しかし、今回も知事から住民避難について新たな問題を提起され、「なるほどとは思えない」と回答を保留された。なぜか焦る東電に対し、安全対策を厳しく指摘する知事。いっこうにかみ合わない。
柏崎刈羽原発「冷却材喪失」で助かるのは避難2時間以内
広瀬社長は安全対策について、知事が批判している「フィルター付きベント」について新たな提案を行なった。耐震性の高い地下に新しいベント設備を増設する計画案で、元GE原子力コンサルタントの佐藤暁氏も「増設するという新たな『フィルター付きベント』だけでもいいじゃないかということになるかもしれない」と評価している。
しかし、これに泉田知事は「東電はお金と安全のどちらを大切にする会社でしょうか」と遠まわしの質問で返し、さらに「お急ぎでしょうか」とたたみ掛けた。実は、この質問は国も東電も自治体に丸投げし、なおざりにしている住民避難対策に対する新たな批判のための伏線だった。
東電がフィルター付きベントの増設で歩み寄った背景には、今年度中の経営黒字化が銀行からの新たな融資の条件になっており、再稼動を1日も早く申請したい焦りがある。
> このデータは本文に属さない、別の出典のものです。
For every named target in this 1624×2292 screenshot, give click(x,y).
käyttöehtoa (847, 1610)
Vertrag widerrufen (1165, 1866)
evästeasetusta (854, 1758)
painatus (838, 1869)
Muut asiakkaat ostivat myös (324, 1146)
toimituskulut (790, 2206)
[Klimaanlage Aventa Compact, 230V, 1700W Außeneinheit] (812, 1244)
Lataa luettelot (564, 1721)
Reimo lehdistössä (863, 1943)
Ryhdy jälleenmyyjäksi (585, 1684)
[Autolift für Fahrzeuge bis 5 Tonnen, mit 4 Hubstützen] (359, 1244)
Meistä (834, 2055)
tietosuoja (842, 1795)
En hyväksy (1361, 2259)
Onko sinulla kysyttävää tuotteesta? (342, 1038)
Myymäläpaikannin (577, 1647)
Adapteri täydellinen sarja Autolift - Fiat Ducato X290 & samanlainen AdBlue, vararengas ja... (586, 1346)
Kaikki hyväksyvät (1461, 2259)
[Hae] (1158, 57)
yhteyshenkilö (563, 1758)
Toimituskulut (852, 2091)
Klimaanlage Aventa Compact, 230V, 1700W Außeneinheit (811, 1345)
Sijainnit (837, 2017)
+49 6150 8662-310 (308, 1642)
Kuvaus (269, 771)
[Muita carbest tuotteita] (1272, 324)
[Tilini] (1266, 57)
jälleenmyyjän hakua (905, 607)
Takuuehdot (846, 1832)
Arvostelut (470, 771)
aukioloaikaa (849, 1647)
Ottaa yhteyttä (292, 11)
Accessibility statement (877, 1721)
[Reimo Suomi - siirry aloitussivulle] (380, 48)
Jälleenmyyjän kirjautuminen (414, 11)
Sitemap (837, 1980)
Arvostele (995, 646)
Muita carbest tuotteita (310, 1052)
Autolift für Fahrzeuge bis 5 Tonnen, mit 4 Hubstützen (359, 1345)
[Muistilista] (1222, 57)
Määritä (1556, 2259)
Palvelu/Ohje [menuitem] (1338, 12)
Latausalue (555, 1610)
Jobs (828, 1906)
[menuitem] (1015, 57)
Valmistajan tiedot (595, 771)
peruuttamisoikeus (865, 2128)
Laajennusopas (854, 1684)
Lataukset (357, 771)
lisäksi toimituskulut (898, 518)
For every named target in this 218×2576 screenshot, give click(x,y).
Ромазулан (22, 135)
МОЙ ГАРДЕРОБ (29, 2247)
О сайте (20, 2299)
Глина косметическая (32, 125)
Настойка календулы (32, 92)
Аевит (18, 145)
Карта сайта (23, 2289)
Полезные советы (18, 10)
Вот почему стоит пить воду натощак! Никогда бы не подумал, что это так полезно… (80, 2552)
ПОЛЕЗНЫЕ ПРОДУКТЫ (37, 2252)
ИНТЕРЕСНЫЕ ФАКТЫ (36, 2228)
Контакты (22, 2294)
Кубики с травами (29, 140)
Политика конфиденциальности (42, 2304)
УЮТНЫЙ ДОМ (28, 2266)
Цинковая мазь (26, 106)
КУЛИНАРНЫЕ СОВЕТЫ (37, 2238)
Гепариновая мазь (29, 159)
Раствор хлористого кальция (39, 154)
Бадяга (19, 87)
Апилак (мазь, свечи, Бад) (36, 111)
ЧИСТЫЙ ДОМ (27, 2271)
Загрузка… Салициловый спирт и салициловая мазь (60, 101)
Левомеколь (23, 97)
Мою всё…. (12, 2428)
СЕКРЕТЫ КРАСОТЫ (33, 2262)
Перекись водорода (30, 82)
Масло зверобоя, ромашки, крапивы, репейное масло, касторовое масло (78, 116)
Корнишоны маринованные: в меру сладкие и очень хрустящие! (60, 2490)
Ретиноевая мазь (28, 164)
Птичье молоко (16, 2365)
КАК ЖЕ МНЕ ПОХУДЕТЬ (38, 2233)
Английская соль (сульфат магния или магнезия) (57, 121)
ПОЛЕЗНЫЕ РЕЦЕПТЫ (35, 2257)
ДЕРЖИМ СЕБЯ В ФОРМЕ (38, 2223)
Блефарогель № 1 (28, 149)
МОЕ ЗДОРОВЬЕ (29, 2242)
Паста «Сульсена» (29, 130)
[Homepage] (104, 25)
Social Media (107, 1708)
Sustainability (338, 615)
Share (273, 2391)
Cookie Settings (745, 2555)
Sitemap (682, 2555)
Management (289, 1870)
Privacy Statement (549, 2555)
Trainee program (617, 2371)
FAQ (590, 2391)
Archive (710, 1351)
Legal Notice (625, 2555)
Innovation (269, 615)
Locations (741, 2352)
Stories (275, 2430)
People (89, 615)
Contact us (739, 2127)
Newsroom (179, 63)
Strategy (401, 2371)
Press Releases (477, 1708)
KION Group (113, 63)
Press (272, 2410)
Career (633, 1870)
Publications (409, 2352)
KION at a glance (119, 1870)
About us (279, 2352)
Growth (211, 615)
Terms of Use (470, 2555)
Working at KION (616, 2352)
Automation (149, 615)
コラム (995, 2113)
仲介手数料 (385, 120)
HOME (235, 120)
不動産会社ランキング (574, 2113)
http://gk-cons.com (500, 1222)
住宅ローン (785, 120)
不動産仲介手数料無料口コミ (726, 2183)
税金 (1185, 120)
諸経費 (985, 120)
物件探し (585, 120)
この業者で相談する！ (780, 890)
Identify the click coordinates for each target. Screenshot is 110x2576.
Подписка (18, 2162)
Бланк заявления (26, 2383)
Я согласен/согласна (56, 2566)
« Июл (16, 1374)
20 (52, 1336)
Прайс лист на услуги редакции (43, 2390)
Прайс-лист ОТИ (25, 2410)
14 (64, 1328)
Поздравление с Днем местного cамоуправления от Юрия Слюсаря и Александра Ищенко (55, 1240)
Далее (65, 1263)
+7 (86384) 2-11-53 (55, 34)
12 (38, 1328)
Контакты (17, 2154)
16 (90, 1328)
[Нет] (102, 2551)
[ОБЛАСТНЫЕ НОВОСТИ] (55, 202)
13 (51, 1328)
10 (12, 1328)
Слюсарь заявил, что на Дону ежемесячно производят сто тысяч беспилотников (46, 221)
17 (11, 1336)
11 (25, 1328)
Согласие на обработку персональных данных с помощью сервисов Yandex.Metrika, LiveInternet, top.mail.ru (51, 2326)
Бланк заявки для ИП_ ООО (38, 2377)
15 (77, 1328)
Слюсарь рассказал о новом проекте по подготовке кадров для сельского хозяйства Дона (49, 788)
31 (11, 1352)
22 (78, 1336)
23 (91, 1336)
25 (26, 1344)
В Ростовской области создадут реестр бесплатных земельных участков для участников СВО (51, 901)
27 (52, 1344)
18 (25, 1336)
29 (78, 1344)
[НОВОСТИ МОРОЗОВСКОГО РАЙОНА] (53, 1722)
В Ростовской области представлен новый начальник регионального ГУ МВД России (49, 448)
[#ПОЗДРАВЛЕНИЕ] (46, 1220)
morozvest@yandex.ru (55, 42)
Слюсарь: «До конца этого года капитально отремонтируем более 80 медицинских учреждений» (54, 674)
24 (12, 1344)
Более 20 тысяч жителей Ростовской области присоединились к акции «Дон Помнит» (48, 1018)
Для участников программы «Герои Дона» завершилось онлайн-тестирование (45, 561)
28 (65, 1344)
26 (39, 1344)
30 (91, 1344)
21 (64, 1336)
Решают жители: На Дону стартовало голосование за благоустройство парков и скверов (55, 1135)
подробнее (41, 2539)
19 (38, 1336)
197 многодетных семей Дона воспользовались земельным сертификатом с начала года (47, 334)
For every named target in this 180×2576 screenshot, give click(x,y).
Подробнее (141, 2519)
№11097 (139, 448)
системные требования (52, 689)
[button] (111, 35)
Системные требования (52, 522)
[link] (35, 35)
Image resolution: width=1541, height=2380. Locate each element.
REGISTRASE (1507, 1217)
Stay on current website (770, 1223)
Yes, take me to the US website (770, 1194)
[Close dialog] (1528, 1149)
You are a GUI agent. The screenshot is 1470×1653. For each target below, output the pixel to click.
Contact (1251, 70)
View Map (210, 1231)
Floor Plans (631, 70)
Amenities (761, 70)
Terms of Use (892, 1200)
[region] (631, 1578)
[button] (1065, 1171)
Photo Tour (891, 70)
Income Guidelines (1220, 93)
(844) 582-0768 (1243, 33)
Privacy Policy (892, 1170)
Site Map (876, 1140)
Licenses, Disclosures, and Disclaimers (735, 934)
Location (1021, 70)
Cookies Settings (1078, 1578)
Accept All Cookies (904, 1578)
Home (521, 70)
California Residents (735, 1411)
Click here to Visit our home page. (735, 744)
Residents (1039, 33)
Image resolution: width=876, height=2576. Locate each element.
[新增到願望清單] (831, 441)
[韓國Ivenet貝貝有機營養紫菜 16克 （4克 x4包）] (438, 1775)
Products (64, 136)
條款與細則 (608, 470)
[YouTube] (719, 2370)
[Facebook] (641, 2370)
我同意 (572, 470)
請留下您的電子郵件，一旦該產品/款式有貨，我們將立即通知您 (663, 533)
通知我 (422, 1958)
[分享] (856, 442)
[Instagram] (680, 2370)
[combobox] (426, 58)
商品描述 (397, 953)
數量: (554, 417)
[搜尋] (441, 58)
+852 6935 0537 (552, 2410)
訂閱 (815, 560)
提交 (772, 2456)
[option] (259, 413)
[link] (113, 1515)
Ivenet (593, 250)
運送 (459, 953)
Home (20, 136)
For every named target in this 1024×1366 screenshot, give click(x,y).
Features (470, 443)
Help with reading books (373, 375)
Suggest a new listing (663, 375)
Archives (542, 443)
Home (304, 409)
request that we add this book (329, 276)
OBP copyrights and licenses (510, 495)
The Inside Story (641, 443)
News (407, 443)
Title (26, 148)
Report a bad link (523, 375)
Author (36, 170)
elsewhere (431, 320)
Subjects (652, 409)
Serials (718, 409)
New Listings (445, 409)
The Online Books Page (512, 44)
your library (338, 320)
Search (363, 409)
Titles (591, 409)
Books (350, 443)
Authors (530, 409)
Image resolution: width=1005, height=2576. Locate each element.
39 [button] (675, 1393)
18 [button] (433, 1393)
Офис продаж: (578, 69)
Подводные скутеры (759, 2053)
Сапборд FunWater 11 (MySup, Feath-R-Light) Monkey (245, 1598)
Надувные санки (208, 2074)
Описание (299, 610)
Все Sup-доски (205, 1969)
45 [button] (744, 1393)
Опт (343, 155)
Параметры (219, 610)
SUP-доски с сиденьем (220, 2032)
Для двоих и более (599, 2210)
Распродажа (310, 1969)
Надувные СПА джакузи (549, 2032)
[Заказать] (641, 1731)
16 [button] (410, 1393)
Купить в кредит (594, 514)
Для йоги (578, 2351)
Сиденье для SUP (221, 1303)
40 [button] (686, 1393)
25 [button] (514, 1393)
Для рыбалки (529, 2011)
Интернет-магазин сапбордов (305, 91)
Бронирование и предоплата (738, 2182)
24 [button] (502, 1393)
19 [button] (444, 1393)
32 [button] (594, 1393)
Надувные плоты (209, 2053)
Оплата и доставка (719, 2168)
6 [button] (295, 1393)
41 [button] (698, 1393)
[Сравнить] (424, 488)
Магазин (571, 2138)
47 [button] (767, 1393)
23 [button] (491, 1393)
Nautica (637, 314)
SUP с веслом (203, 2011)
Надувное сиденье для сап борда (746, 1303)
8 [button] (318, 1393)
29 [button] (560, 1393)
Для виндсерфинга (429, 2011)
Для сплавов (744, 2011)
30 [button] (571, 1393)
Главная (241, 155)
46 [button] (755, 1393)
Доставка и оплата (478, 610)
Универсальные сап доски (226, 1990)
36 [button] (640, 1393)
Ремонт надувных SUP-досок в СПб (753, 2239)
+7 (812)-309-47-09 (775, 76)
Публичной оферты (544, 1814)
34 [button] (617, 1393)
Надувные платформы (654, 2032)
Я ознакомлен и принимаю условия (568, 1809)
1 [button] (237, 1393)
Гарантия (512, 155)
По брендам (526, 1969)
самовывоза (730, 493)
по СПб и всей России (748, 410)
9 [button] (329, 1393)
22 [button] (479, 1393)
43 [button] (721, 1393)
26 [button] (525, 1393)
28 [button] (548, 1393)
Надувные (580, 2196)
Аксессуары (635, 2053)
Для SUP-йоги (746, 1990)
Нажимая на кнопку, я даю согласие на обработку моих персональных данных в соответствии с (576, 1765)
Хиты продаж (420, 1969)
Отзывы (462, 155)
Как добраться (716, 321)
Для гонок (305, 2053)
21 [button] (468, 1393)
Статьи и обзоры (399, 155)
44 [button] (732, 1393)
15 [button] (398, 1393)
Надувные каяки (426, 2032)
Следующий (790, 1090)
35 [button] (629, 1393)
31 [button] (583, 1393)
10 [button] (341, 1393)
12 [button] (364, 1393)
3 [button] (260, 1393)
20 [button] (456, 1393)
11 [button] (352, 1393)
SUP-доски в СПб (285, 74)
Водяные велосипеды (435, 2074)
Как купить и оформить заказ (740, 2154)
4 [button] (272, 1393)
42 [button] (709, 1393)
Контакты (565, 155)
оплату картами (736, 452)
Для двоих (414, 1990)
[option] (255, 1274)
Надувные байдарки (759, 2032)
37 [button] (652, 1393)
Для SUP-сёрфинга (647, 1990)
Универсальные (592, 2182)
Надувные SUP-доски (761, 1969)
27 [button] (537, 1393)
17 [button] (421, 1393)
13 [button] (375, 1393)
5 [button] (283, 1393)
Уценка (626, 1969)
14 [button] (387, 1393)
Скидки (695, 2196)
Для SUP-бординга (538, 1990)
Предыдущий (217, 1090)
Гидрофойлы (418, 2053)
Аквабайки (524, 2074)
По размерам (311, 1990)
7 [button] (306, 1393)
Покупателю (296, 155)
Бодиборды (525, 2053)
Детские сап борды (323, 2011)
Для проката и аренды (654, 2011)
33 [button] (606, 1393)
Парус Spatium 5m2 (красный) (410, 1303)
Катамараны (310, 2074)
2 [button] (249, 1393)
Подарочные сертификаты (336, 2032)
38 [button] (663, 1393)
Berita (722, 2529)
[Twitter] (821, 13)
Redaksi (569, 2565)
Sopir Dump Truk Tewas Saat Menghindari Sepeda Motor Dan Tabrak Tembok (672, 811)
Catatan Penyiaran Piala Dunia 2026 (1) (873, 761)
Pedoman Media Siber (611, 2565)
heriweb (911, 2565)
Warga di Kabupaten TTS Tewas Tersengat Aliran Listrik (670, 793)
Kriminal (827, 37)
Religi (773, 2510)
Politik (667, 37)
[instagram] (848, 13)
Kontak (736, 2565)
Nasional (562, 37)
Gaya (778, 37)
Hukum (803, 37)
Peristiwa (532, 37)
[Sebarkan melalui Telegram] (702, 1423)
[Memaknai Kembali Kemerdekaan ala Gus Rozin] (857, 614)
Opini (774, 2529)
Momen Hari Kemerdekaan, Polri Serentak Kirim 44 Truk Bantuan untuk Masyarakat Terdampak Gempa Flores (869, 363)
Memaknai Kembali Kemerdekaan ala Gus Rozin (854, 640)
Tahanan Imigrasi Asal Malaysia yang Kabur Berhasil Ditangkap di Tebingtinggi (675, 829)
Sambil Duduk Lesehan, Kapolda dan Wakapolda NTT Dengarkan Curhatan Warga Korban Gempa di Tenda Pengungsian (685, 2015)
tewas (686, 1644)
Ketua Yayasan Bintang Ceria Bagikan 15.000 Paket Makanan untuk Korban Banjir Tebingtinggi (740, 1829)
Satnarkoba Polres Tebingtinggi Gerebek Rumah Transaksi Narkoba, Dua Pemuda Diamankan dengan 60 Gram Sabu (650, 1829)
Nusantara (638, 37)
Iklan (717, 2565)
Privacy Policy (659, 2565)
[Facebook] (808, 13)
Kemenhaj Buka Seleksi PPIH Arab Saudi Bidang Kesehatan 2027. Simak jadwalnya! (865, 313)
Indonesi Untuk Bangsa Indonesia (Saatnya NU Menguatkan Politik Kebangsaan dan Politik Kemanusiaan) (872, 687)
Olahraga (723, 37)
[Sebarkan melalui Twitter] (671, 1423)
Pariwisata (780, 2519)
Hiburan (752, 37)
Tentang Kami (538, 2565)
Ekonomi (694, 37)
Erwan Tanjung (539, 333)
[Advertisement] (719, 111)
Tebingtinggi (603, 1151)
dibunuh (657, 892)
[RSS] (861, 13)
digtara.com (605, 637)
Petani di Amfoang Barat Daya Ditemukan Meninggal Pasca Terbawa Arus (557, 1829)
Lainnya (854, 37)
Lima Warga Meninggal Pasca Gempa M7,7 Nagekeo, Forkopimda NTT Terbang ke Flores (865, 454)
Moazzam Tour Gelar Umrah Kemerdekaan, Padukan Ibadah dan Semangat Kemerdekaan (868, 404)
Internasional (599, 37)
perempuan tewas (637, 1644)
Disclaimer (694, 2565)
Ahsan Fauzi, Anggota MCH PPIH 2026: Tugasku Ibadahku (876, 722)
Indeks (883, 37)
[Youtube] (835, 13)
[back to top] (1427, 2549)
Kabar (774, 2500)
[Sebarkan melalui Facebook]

焦る東電の足元を見るように、泉田知事は「冷却材喪失事故が起きたとき、最短どのくらいでメルトダウンするかご存知ですよね?」と質問した。「2時間です」と答えた広瀬社長に、すかさず「2時間でどうやって避難するのですか」
政府、原子力規制員会、東電みんな自治体に丸投げ
原発事故で求められている半径30キロの避難計画では、柏崎刈羽原発の場合は9市町村が入り、広域過ぎていまだに具体的な避難計画は検討中の段階である。原子力規制委員会の田中俊一委員長は「それは規制委員会のアレじゃないんですがね」と担当外といい、広瀬社長も「別途に進めなければいけない」といまだ手付かず状態だ。
たしかに、規制委員会が出した規制基準には避難計画の審査については明記されておらず、自治体ごとに対応することになっている。最も肝心な住民避難対策が自治体に丸投げされたままスッポリ抜け落ちた形だ。泉田知事は「きょうのやり取りを聞いて分かるんですけど、規制基準をクリアしても住民の安全は確保できない。規制基準は住民生命をいかに守るかの視点が欠けているんです。欠陥規制だということじゃないですか」と怒りを露わにする。
玉川徹(テレビ朝日ディレクター)「規制委員会の設置法のなかには、国民の生命、健康、財産の保護を目的とするとなっていいます。規制委員会がやっちゃいけないことはない。目的を達成しないで『アレじゃないですか』といわれても、知事の言うことはもっともなことだと思いますよ」
小松靖アナ「アメリカは原発稼動と避難計画はセットじゃないと動かせないようになっているようですが、避難について考えさせられることがでてきましたね」
最も肝心な事故発生のときの避難体制がスッポリ抜け落ちたままの再稼動など論外だろう。